Stored data
==============================
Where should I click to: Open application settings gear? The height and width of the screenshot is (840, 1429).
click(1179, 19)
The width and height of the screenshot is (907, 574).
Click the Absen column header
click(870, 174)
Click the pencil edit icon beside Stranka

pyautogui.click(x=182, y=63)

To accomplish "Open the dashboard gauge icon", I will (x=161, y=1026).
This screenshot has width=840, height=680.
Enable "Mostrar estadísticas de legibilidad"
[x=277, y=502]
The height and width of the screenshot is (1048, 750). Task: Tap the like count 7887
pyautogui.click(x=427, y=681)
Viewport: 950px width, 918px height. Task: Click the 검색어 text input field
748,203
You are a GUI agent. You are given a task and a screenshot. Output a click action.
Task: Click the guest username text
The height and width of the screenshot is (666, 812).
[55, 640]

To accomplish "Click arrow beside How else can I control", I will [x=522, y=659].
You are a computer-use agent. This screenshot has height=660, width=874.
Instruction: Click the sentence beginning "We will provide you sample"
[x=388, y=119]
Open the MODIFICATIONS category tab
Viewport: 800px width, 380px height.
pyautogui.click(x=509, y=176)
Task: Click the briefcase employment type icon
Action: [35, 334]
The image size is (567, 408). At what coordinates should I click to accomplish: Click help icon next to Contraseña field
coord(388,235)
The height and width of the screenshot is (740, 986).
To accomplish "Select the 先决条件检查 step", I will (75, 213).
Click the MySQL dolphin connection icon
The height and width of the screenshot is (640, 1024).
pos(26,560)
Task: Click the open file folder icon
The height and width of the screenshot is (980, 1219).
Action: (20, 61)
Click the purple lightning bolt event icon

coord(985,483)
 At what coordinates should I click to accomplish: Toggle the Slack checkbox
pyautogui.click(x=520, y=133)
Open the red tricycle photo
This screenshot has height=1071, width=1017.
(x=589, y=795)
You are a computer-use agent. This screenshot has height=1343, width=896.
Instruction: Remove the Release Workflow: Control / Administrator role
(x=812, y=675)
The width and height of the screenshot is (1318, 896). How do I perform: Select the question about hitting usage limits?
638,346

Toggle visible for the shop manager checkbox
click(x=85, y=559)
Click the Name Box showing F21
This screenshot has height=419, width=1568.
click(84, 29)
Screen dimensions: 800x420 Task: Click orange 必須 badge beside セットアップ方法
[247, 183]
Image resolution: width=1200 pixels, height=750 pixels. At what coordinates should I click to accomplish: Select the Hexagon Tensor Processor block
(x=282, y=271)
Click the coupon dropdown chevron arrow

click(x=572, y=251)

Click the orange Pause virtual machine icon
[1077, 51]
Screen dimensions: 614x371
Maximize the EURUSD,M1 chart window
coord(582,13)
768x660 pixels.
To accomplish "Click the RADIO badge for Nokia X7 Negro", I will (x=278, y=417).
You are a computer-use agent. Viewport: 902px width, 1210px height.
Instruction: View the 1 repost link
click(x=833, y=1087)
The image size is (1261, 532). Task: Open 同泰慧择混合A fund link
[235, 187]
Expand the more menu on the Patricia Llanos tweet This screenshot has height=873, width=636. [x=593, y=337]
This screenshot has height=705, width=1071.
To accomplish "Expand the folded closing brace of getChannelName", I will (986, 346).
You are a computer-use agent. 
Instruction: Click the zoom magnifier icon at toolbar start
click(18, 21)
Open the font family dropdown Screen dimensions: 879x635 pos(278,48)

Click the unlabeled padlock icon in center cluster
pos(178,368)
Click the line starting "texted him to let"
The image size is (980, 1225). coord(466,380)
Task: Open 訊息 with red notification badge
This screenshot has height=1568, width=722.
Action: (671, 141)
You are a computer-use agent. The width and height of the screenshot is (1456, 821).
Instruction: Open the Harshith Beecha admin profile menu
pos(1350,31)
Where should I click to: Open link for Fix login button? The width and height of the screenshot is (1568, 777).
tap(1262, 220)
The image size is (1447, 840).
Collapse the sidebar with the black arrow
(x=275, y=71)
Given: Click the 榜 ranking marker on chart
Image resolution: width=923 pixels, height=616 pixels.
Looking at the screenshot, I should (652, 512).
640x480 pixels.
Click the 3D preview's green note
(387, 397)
==============================
> **EXERCISE**: Retype every record above exactly.

> **ANSWER AREA**:
Where should I click to: Open application settings gear? The height and width of the screenshot is (840, 1429).
click(1179, 19)
The width and height of the screenshot is (907, 574).
Click the Absen column header
click(870, 174)
Click the pencil edit icon beside Stranka

pyautogui.click(x=182, y=63)

To accomplish "Open the dashboard gauge icon", I will (x=161, y=1026).
This screenshot has width=840, height=680.
Enable "Mostrar estadísticas de legibilidad"
[x=277, y=502]
The height and width of the screenshot is (1048, 750). Task: Tap the like count 7887
pyautogui.click(x=427, y=681)
Viewport: 950px width, 918px height. Task: Click the 검색어 text input field
748,203
You are a GUI agent. You are given a task and a screenshot. Output a click action.
Task: Click the guest username text
The height and width of the screenshot is (666, 812).
[55, 640]

To accomplish "Click arrow beside How else can I control", I will [x=522, y=659].
You are a computer-use agent. This screenshot has height=660, width=874.
Instruction: Click the sentence beginning "We will provide you sample"
[x=388, y=119]
Open the MODIFICATIONS category tab
Viewport: 800px width, 380px height.
pyautogui.click(x=509, y=176)
Task: Click the briefcase employment type icon
Action: [35, 334]
The image size is (567, 408). At what coordinates should I click to accomplish: Click help icon next to Contraseña field
coord(388,235)
The height and width of the screenshot is (740, 986).
To accomplish "Select the 先决条件检查 step", I will (75, 213).
Click the MySQL dolphin connection icon
The height and width of the screenshot is (640, 1024).
pos(26,560)
Task: Click the open file folder icon
The height and width of the screenshot is (980, 1219).
Action: (20, 61)
Click the purple lightning bolt event icon

coord(985,483)
 At what coordinates should I click to accomplish: Toggle the Slack checkbox
pyautogui.click(x=520, y=133)
Open the red tricycle photo
This screenshot has height=1071, width=1017.
(x=589, y=795)
You are a computer-use agent. This screenshot has height=1343, width=896.
Instruction: Remove the Release Workflow: Control / Administrator role
(x=812, y=675)
The width and height of the screenshot is (1318, 896). How do I perform: Select the question about hitting usage limits?
638,346

Toggle visible for the shop manager checkbox
click(x=85, y=559)
Click the Name Box showing F21
This screenshot has height=419, width=1568.
click(84, 29)
Screen dimensions: 800x420 Task: Click orange 必須 badge beside セットアップ方法
[247, 183]
Image resolution: width=1200 pixels, height=750 pixels. At what coordinates should I click to accomplish: Select the Hexagon Tensor Processor block
(x=282, y=271)
Click the coupon dropdown chevron arrow

click(x=572, y=251)

Click the orange Pause virtual machine icon
[1077, 51]
Screen dimensions: 614x371
Maximize the EURUSD,M1 chart window
coord(582,13)
768x660 pixels.
To accomplish "Click the RADIO badge for Nokia X7 Negro", I will (x=278, y=417).
You are a computer-use agent. Viewport: 902px width, 1210px height.
Instruction: View the 1 repost link
click(x=833, y=1087)
The image size is (1261, 532). Task: Open 同泰慧择混合A fund link
[235, 187]
Expand the more menu on the Patricia Llanos tweet This screenshot has height=873, width=636. [x=593, y=337]
This screenshot has height=705, width=1071.
To accomplish "Expand the folded closing brace of getChannelName", I will (986, 346).
You are a computer-use agent. 
Instruction: Click the zoom magnifier icon at toolbar start
click(18, 21)
Open the font family dropdown Screen dimensions: 879x635 pos(278,48)

Click the unlabeled padlock icon in center cluster
pos(178,368)
Click the line starting "texted him to let"
The image size is (980, 1225). coord(466,380)
Task: Open 訊息 with red notification badge
This screenshot has height=1568, width=722.
Action: (671, 141)
You are a computer-use agent. The width and height of the screenshot is (1456, 821).
Instruction: Open the Harshith Beecha admin profile menu
pos(1350,31)
Where should I click to: Open link for Fix login button? The width and height of the screenshot is (1568, 777).
tap(1262, 220)
The image size is (1447, 840).
Collapse the sidebar with the black arrow
(x=275, y=71)
Given: Click the 榜 ranking marker on chart
Image resolution: width=923 pixels, height=616 pixels.
Looking at the screenshot, I should (652, 512).
640x480 pixels.
Click the 3D preview's green note
(387, 397)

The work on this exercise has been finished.